In 1903, Muckraker Lincoln Steffens brought the city of Philadelphia lasting notoriety as "the most corrupt and the most contented" urban center in the nation. Famous for its colorful "feudal barons," from "King James" McManes and his "Gas Ring" to "Iz" Durham and "Sunny Jim" McNichol, Philadelphia offers the historian a classic case of the duel between bosses and reformers for control of the American city. But, strangely enough, Philadelphia's Republican machine has not been subject to critical examination until now. When Bosses Ruled Philadelphia challenges conventional wisdom on the political machine, which has it that party bosses controlled Philadelphia as early as the 1850s and maintained that control, with little change, until the Great Depression. According to Peter McCaffery, however, all bosses were not alike, and political power came only gradually over time. McManes's "Gas Ring" in the 1870s was not as powerful as the well-oiled machine ushered in by Matt Quay in the late 1880s.
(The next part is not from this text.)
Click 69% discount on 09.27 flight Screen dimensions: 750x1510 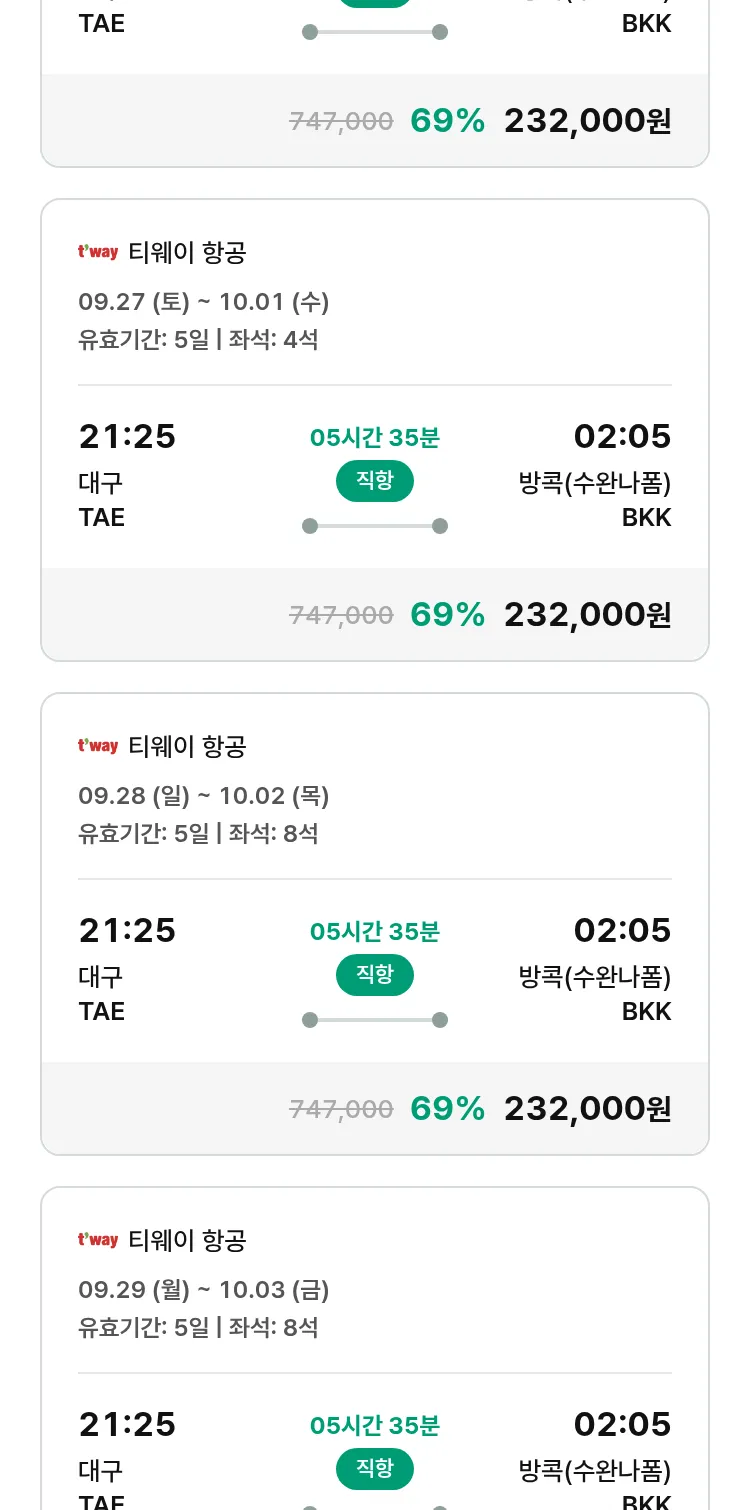click(447, 614)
Through a careful analysis of city records, McCaffery identifies the beneficiaries of the emerging Republican Organization, which sections of the local electorate supported it, and why. He concludes that genuine boss rule did not emerge as the dominant institution in Philadelphia politics until just before the turn of the century. McCaffery considers the function that the machine filled in the life of the city. Did it ultimately serve its supporters and the community as a whole, as Steffens and recent commentators have suggested? No, says McCaffery. The romantic image of the boss as "good guy" of the urban drama is wholly undeserved.